"Bridge Over Trouble Water" sounds artificial

During the pandemic I've been upgrading my sound system.  I used to enjoy Simon & Garfunkel, "Bridge Over Trouble Water".  With my upgraded equipment the hi resolution audio sounds very synthetic, with one track on top of another, not like real music at all.  The voices are doubled and violins just layered on top.  On my same system, I played a live concert of Andre Previn playing Gershwin's "Rhapsody in Blue".  It sounded real and beautiful, like a live performance.  Am I doing something wrong?
Sounds like you are now able to “hear into the mix” better now than before.  The pros and cons of a highly resolving system.  
While I agree with crn3371, what you might be hearing is a poor mix of the Simon&Garfunkel track.  I remember that back in the day there was a lot of criticism Of S&G mixes, that they were “overproduced”.  Since I was a teenager at the time with my parents system that cost around $29, I couldn’t have said, and I only listen to Classical now, but I did hear some S&G tracks at a show a few years back and my reaction (to the recording, not the music) was “Yuck!”
So many versions with differing dynamic range which is yours. (click on each "album" to find out)
I usually find the later ones and most streamed/downloaded not only more compressed but also much louder mean level recorded.

Cheers George
Key quote:
With my upgraded equipment the hi resolution audio sounds very synthetic, with one track on top of another, not like real music at all. 

Key phrase: "high resolution audio".
Simple hack that will serve you well in life: whenever one simple word is replaced with a whole bunch of syllables, run. In this case the word "record" is replaced with "high resolution audio." Where in your life have you ever heard anyone describe the sound of a record as "high resolution audio"? Its a record. It sounds like music. You're listening to a file. Expecting a file to sound like music is... oh wait, what? Digital forum? 

Nevermind. Sorry. Probably went right over your heads. Forget I said a thing. Carry on as you were.
Done something wrong? Not at all!

What have you upgraded recently?
It seems likely that your changes have resulted in a more revealing combination of equipment which sharply illustrates deficiencies in production, miking, mixing techniques, and possibly, listening room acoustics.  
Recently I upgraded my primary source to digital streaming, my amplification to a newish brand integrated amp with DAC onboard that has been highly praised for its sound quality, and finally, my speakers to Spatial Audio M5 Sapphires.

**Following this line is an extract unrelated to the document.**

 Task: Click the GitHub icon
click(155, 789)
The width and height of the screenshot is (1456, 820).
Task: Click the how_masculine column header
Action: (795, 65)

The changes were done one at a time with one or more weeks between each piece being added. This allowed a fairly long period to discern the difference in sound quality that each     swap made.
To be brief, upgrading the amp and then the source while using my old speakers moved me to tears when listening to choral and classical music that I have known (and performed) for decades. 
Adding the M5 Sapphires Increased my pleasure in the classical and choral recordings BUT a surprising number of rock, c&w, jazz and folk recordings became decidedly LESS SATISFYING TO LISTEN TO.  

The problem? They sounded ‘synthetic’!  Doubled voice tracks with added reverb and peaked up frequency balance were now much more obvious.  Individual tracks with distortion added stood out clearly with the much more transparent M5Sapphires. 
I’ve rambled on too long so I’ll close by saying that one of the costs of upgrading to ever better, more revealing gear might well be diminished satisfaction from some recordings in your collection.